▶ EXTRAIT CITÉ:

- - -

La plupart des objets physiques sont sensibles ou en eux-mêmes, ou au moins par leurs effets immédiats. Une masse a une figure sensible ; une masse en mouvement parcourt un espace sensible dans un tems sensible ; elle est retardée par des obstacles sensibles, ou elle est retardée sensiblement, &c. une masse élastique est applatie par le choc dans une partie sensible de sa surface, &c. cette circonstance soûmet à la précision géométrique la détermination des figures, des forces, des mouvemens de ces corps ; elle fournit au géometre des principes sensibles, d’après lesquels il bâtit ce qu’il appelle des théories, qui depuis que le grand Newton a fait un excellent ouvrage en décorant la Physique du relief de ces sublimes connoissances, sont devenues la Physique.

- - -

▶ EXTRAIT DE DONNÉES:
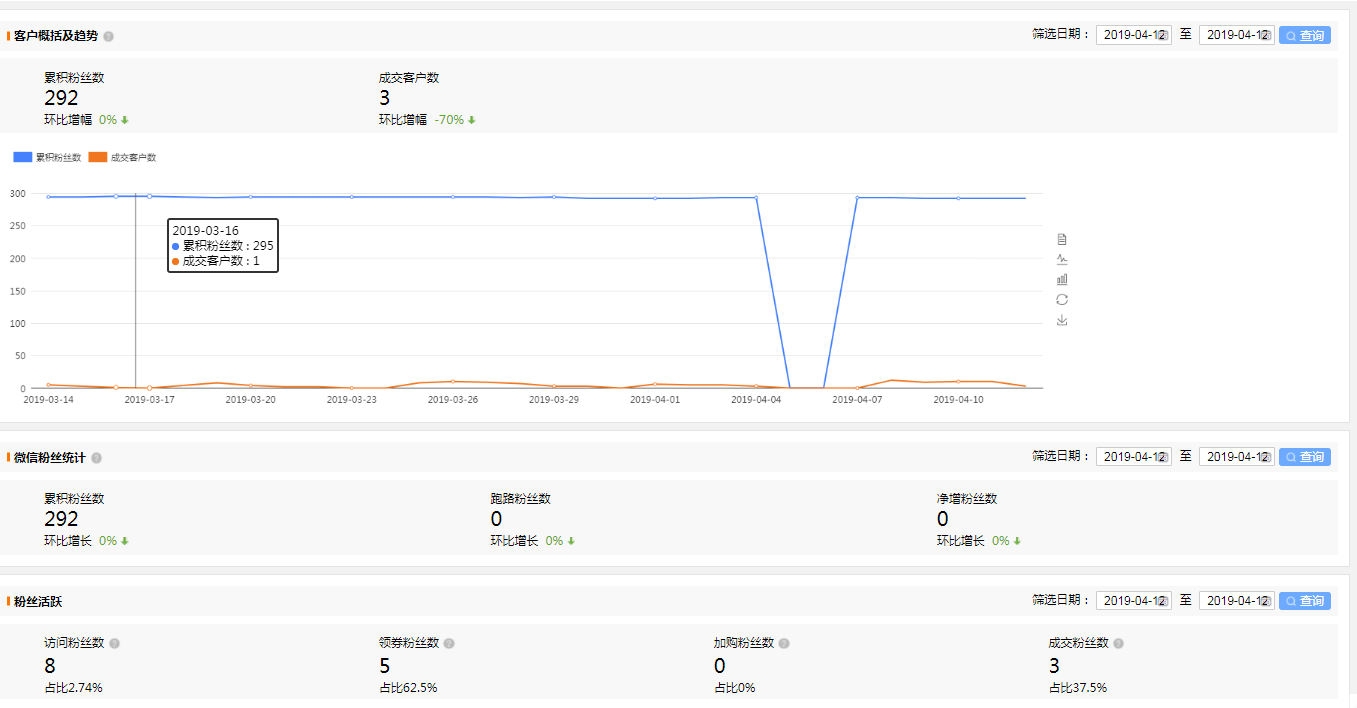
Task: Click help icon beside 客户概括及趋势
Action: tap(108, 36)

- - -

▶ OBJECTIF: Recopiez intégralement l'extrait cité plus haut sur les objets physiques sensibles, sans rien y changer.

▶ CORRIGÉ:
La plupart des objets physiques sont sensibles ou en eux-mêmes, ou au moins par leurs effets immédiats. Une masse a une figure sensible ; une masse en mouvement parcourt un espace sensible dans un tems sensible ; elle est retardée par des obstacles sensibles, ou elle est retardée sensiblement, &c. une masse élastique est applatie par le choc dans une partie sensible de sa surface, &c. cette circonstance soûmet à la précision géométrique la détermination des figures, des forces, des mouvemens de ces corps ; elle fournit au géometre des principes sensibles, d’après lesquels il bâtit ce qu’il appelle des théories, qui depuis que le grand Newton a fait un excellent ouvrage en décorant la Physique du relief de ces sublimes connoissances, sont devenues la Physique.